Children’s music label Maestro Classics has been introducing young listeners to the joys of classical music for no less than ten year. The award-winning organization has introduced young listeners to a number of classical hits throughout its life including but not limited to: Sergei Prokofiev’s famed “Peter and The Wolf,” Paul Dukas’ “The Sorcerer’s Apprentice,” and Camille Saint-Saens’ “Carnival of the Animals” just to name a few. Now with its latest release Merry Pranks of Master Till, Maestro Classics has released yet another composition that is certain to catch audiences’ ears. Before getting into the record, it should be noted that unlike Maestro Classics’ previous releases, this latest work is not one that is meant for younger audiences, especially considering the story’s outcome. It is meant more for older audiences; perhaps those between the ages of 10 – 12 if not a little older. Staying on that topic, the composition itself makes for plenty of reason for older listeners to give this record a chance. It teaches a rather invaluable lesson for said listeners, especially at their given age(s). On a directly related note, young listeners will be just as interested to learn the back story behind Merry Pranks of Master Till. Learning its back story can easily lead to a discussion on the back story of so many other classical hits. It’s one more reason that this record proves to be so interesting for older youths. Having learned the back story of Merry Pranks of Master Till, audiences will be interested to hear the same composition a second time on the record. Only this time the composition is featured without narration, thus allowing listeners to hear the story for themselves and hopefully in turn gain a new appreciation for at least this piece of classical music if not even more appreciation for classical music in whole. All three factors taken into consideration, they make Merry Pranks of Master Till a work that belongs in any middle school music class if not any home with pre-teens in the house.

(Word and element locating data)
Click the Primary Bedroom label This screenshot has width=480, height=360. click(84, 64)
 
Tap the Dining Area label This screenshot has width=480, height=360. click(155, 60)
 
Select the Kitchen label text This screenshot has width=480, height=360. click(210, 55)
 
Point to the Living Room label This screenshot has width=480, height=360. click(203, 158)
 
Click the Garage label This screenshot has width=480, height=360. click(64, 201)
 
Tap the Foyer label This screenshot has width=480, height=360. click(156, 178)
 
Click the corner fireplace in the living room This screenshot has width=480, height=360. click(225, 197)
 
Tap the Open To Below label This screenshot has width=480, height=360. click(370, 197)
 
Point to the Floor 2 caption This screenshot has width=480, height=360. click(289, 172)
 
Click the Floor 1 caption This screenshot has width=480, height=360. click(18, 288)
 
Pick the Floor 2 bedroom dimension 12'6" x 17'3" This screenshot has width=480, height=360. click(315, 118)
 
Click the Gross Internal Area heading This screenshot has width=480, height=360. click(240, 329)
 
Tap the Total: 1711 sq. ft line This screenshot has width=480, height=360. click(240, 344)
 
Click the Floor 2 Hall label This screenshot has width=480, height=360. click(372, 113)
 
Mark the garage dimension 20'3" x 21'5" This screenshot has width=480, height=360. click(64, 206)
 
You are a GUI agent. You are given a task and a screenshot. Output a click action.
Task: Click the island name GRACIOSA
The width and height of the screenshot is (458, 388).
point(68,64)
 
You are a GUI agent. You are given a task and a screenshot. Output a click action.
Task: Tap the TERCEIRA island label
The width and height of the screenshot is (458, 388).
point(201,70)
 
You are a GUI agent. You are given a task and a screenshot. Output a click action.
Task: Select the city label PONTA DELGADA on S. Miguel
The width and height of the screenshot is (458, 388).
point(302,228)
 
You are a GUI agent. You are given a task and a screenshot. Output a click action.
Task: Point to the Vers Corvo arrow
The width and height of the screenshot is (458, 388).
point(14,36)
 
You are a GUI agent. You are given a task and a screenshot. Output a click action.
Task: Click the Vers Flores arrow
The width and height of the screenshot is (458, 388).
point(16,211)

EXERCISE DETAILS. From the review of Merry Pranks of Master Till, list each classical piece the text says the label has already introduced to young listeners, along with its composer.

RESPONSE TO THE EXERCISE.
- "Peter and The Wolf" by Sergei Prokofiev
- "The Sorcerer's Apprentice" by Paul Dukas
- "Carnival of the Animals" by Camille Saint-Saens